Desde los catorce años, y tenía ya más de veinte, yo no había tenido amigos ni un ocio convencional. Polvos y poco más. Lucas me devolvió la piel, Manu la risa. Y la edad y la vida me fueron regenerando las ganas.

A Manu, por ejemplo, siempre le pareció buena señal que yo me hubiera salvado en el accidente en que murió mi padre, y en la moto de Lucas. «Eres un gato, Mica. A ti no te mata nadie, así que espabila y vive porque puedes vivir mucho más que los demás. Tú puedes vivir sin miedo».

Me costó creerle, pero le creí. Manu, en esa época de ausencia de mis hermanos, fue la ventana por la que yo empecé a asomarme a la vida, y mi madre, en cambio, el espejo de mi angustia: si yo me dejaba caer en la depresión, la devolvía a un sitio en el que no podíamos permitirnos que estuviera.

El sitio de mi padre. El sitio de su ausencia.

Yo aún quería seguir sufriendo, más por pereza y hábito que por convicción, pero no era tan egoísta como para querer que mi madre fuera mi doliente testigo. Así que se me ocurrió que quizá, sólo quizá, si sufría lejos, podría sufrir en paz.

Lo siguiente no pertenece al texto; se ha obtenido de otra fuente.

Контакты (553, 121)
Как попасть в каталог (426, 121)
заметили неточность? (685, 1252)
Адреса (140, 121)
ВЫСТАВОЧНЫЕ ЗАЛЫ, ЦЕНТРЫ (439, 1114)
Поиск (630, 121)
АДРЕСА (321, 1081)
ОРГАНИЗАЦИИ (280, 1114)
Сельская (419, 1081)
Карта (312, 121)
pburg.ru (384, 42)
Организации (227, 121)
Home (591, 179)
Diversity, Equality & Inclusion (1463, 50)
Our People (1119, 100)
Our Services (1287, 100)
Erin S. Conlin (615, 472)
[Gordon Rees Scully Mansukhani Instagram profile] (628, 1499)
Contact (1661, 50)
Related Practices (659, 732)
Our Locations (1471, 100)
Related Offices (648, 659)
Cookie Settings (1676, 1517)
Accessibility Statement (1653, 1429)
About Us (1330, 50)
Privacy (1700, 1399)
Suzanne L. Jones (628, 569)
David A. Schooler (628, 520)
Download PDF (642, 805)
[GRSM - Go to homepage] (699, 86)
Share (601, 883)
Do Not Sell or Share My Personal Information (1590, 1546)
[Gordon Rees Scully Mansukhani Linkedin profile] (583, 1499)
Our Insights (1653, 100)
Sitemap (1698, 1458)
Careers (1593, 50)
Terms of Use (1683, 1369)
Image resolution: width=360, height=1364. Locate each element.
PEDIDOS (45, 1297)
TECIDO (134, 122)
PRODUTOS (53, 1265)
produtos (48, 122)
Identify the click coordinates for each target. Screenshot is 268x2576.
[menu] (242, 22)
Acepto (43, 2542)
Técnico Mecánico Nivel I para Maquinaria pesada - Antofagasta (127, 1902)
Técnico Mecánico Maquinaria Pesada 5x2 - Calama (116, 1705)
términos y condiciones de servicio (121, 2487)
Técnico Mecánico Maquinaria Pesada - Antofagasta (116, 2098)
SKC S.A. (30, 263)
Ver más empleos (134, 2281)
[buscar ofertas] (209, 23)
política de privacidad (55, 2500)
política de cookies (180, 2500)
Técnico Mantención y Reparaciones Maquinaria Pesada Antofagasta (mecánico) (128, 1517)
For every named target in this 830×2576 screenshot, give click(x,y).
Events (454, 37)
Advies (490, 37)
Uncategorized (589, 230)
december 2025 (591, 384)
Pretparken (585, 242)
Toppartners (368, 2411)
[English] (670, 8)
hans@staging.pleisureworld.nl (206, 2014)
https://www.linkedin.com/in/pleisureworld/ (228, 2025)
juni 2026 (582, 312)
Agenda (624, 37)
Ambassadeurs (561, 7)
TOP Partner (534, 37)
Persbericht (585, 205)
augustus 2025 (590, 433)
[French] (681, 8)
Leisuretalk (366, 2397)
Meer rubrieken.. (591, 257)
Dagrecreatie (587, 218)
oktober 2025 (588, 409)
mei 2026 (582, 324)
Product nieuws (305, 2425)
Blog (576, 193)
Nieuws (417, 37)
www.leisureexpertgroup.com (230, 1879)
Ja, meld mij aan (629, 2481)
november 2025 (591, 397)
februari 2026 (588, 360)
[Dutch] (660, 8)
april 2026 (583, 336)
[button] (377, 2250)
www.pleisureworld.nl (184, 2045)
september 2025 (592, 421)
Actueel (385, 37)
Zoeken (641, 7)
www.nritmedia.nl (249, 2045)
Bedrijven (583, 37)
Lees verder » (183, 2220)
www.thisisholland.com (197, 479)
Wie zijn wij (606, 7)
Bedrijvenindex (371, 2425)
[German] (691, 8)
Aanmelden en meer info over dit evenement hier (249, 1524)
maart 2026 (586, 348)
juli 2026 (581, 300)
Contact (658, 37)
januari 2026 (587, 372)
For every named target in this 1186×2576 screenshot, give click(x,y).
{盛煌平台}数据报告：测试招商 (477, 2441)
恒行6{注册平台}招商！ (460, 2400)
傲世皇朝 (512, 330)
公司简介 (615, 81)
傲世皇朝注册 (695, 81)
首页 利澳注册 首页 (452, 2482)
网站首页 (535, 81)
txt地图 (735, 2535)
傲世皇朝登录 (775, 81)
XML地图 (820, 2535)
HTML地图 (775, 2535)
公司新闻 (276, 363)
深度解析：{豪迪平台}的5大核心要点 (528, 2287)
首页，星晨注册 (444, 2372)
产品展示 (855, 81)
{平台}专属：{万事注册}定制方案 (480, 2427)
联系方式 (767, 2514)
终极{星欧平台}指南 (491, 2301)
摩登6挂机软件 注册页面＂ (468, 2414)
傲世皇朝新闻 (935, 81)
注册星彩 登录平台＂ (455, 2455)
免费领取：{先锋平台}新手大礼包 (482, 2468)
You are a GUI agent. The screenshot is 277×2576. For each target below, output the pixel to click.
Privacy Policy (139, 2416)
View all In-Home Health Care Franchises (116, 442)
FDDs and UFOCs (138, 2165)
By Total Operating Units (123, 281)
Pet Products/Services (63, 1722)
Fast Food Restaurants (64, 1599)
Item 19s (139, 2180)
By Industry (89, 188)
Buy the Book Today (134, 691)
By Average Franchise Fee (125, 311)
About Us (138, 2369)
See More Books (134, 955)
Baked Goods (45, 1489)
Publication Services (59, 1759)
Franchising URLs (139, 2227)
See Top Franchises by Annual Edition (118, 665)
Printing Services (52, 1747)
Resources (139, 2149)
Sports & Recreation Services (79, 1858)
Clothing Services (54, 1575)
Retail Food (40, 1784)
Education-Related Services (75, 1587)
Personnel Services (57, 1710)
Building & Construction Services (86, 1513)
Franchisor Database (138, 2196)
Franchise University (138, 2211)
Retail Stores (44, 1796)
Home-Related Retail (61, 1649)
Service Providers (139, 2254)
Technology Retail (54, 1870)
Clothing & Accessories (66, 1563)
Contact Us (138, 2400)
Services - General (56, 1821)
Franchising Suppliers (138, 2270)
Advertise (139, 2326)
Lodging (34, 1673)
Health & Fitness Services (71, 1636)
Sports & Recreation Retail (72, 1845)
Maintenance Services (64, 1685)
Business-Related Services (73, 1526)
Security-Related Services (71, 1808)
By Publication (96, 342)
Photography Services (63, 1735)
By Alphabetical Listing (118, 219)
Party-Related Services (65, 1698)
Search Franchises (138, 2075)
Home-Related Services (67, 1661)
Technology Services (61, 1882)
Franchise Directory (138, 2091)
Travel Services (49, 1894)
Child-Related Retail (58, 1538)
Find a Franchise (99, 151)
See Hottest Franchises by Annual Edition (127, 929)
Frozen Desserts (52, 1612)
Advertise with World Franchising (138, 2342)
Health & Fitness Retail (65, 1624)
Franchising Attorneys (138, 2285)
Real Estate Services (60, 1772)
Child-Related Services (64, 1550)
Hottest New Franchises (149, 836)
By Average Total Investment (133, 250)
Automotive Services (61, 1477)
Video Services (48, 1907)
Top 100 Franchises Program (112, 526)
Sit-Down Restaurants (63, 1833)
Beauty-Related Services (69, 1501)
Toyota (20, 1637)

A mi madre le pareció perfecto y sólo había un destino posible: Londres, claro. Siempre quise y siempre querré vivir en Londres. Desde que mi padre me llevó con ocho años, dejando a Jon y Pablo en casa.

Flipé. Londres es elegante, generosa, exigente, enorme… y no se toma en serio a sí misma. Londres era como mi padre.

Yo conseguí una semibeca, mi madre un crédito completo.